Stated exercise: Rewrite everything from the line containing "Where should I" down to the line containing "This screenshot has width=1280, height=1024." as a Markdown table with the columns Row and Line, numbering each row and leaving out blank lines.

Data listing:
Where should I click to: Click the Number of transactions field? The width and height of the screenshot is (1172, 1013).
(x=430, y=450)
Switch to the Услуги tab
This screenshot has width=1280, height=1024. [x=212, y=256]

...

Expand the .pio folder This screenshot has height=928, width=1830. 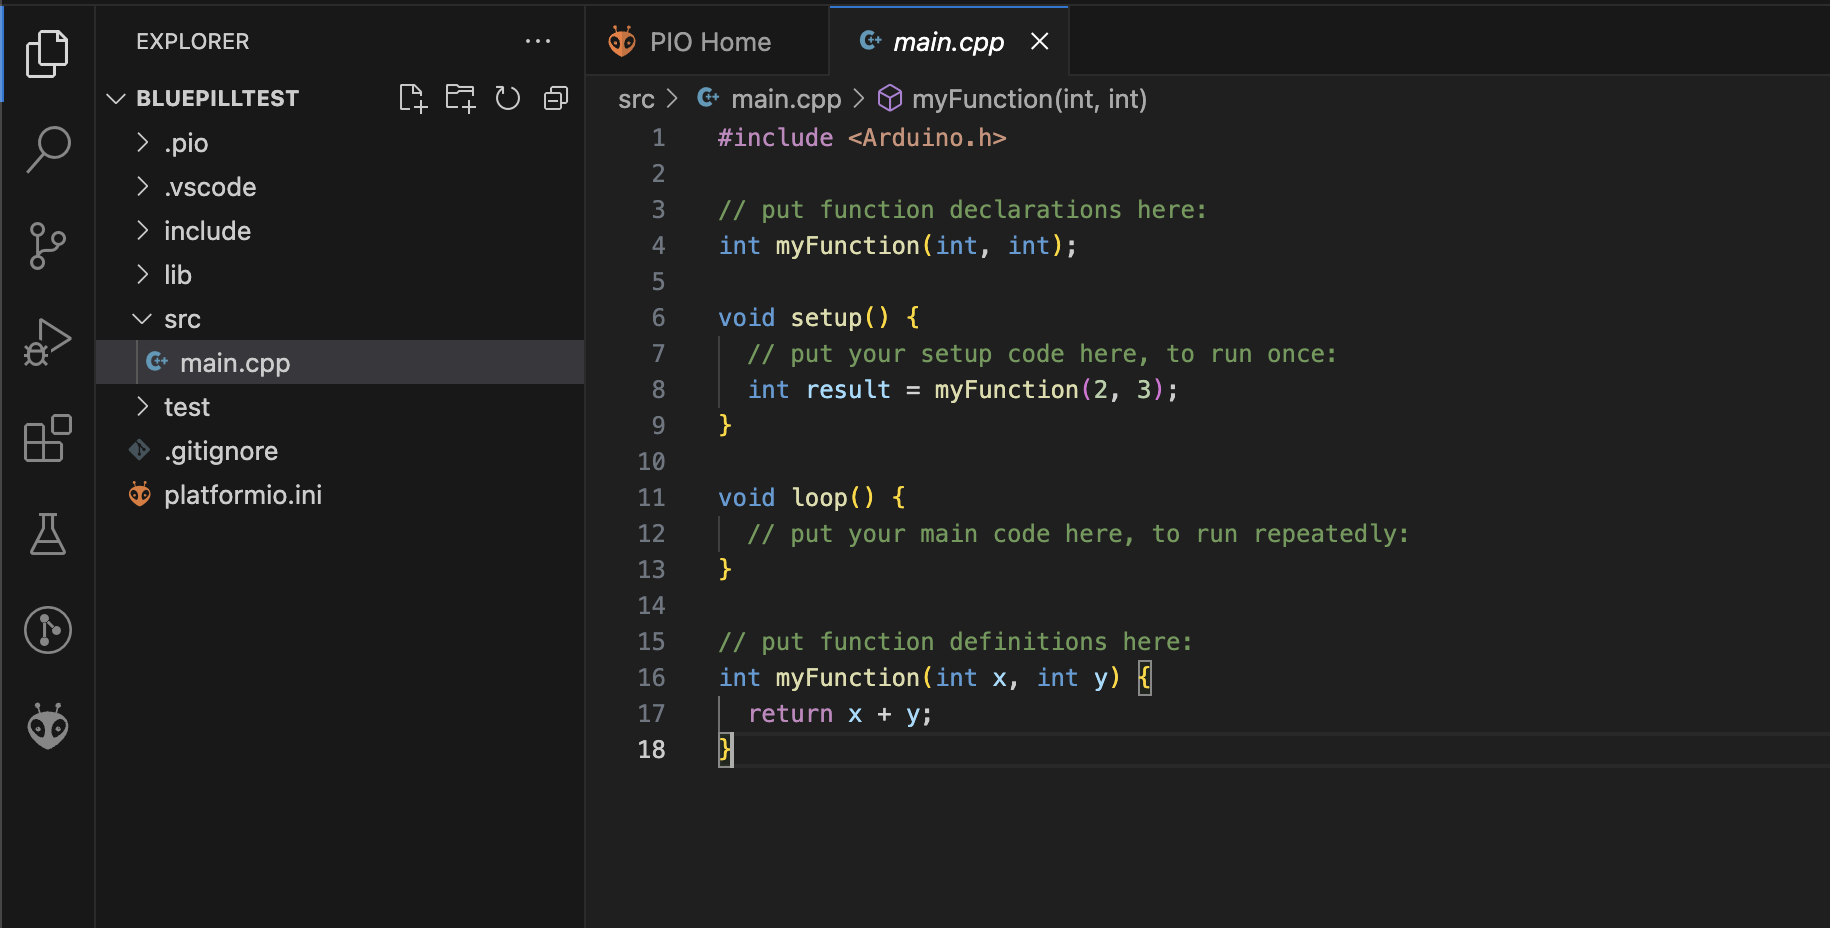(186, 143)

Solution to the problem:
| Row | Line |
|---|---|
| 1 | Where should I click to: Click the Number of transactions field? The width and height of the screenshot is (1172, 1013). |
| 2 | (x=430, y=450) |
| 3 | Switch to the Услуги tab |
| 4 | This screenshot has width=1280, height=1024. [x=212, y=256] |